Data extracted from a collection
────────────────────

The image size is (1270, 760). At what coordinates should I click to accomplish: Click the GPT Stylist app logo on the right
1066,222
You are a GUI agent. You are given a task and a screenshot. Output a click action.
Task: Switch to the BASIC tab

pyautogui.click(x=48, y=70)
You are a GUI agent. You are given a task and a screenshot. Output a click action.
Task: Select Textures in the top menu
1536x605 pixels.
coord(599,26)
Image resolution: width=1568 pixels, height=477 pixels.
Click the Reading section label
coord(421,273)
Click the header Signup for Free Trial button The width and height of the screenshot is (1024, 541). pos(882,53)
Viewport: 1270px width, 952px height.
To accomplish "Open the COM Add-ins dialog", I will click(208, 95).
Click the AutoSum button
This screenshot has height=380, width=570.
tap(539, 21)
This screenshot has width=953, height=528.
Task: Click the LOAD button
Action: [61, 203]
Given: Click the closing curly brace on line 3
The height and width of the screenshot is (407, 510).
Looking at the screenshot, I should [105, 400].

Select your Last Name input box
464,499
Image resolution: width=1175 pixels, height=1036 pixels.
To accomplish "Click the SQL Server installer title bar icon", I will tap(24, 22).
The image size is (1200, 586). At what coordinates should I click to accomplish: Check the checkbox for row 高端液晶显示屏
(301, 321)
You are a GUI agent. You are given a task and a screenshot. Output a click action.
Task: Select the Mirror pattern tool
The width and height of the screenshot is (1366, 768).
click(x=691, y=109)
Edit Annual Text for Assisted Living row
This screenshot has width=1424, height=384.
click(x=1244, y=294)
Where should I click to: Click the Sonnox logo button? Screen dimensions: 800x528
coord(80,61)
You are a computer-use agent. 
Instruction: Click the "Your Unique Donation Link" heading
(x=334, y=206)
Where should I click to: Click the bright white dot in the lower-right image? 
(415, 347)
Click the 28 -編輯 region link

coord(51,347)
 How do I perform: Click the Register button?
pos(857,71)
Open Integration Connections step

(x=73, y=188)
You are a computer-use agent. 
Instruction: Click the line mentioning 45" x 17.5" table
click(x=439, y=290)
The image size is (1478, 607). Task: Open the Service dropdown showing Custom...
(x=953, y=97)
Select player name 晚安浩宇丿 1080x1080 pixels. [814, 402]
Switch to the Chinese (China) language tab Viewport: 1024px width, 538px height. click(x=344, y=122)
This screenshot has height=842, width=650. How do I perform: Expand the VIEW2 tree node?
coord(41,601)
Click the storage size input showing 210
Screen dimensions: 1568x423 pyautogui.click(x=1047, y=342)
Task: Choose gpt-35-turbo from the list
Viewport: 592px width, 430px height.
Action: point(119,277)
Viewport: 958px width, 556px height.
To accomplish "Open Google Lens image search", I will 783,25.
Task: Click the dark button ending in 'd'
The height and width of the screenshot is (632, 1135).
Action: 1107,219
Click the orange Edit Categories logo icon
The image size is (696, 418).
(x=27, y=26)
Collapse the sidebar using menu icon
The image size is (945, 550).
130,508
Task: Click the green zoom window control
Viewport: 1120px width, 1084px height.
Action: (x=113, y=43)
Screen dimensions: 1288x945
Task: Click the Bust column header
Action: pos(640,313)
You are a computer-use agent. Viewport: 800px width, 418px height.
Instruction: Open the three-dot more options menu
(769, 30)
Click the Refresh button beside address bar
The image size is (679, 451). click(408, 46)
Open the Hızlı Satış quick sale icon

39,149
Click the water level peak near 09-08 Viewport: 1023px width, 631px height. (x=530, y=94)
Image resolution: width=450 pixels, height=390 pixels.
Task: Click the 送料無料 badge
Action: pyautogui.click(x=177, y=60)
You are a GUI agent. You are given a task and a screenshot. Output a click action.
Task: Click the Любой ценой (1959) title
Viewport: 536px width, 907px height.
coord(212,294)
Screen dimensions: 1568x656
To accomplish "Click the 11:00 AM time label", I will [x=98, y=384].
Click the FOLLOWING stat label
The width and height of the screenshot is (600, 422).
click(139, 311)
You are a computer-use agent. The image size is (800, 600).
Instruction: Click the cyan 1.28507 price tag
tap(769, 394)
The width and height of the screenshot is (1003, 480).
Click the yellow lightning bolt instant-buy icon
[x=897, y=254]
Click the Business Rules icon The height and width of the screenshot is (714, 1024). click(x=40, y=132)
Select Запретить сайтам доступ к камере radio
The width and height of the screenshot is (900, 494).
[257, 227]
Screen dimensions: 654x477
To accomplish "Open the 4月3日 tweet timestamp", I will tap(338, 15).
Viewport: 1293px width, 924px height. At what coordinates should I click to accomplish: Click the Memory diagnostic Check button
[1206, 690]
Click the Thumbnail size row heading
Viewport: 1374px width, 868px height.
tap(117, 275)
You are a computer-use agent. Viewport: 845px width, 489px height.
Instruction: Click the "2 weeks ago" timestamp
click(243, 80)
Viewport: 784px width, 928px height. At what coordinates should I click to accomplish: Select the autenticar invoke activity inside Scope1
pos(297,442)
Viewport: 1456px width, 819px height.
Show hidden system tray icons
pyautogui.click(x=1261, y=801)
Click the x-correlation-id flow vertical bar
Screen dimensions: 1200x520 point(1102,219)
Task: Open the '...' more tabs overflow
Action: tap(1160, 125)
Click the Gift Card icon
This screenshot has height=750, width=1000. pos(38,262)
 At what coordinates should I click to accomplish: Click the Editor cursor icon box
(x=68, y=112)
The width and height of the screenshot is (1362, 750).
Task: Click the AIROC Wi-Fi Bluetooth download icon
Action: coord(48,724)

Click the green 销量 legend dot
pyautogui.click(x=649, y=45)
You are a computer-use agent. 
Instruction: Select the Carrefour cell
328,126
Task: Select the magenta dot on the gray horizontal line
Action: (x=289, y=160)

────────────────────

→ **Try it**
What you return must be an exact retyping of the lines above starting at the line with "Switch to the Chinese" and ending at the line with "Task: Click the green zoom window control", and nothing besides.

→ **Answer**
Switch to the Chinese (China) language tab Viewport: 1024px width, 538px height. click(x=344, y=122)
This screenshot has height=842, width=650. How do I perform: Expand the VIEW2 tree node?
coord(41,601)
Click the storage size input showing 210
Screen dimensions: 1568x423 pyautogui.click(x=1047, y=342)
Task: Choose gpt-35-turbo from the list
Viewport: 592px width, 430px height.
Action: point(119,277)
Viewport: 958px width, 556px height.
To accomplish "Open Google Lens image search", I will 783,25.
Task: Click the dark button ending in 'd'
The height and width of the screenshot is (632, 1135).
Action: 1107,219
Click the orange Edit Categories logo icon
The image size is (696, 418).
(x=27, y=26)
Collapse the sidebar using menu icon
The image size is (945, 550).
130,508
Task: Click the green zoom window control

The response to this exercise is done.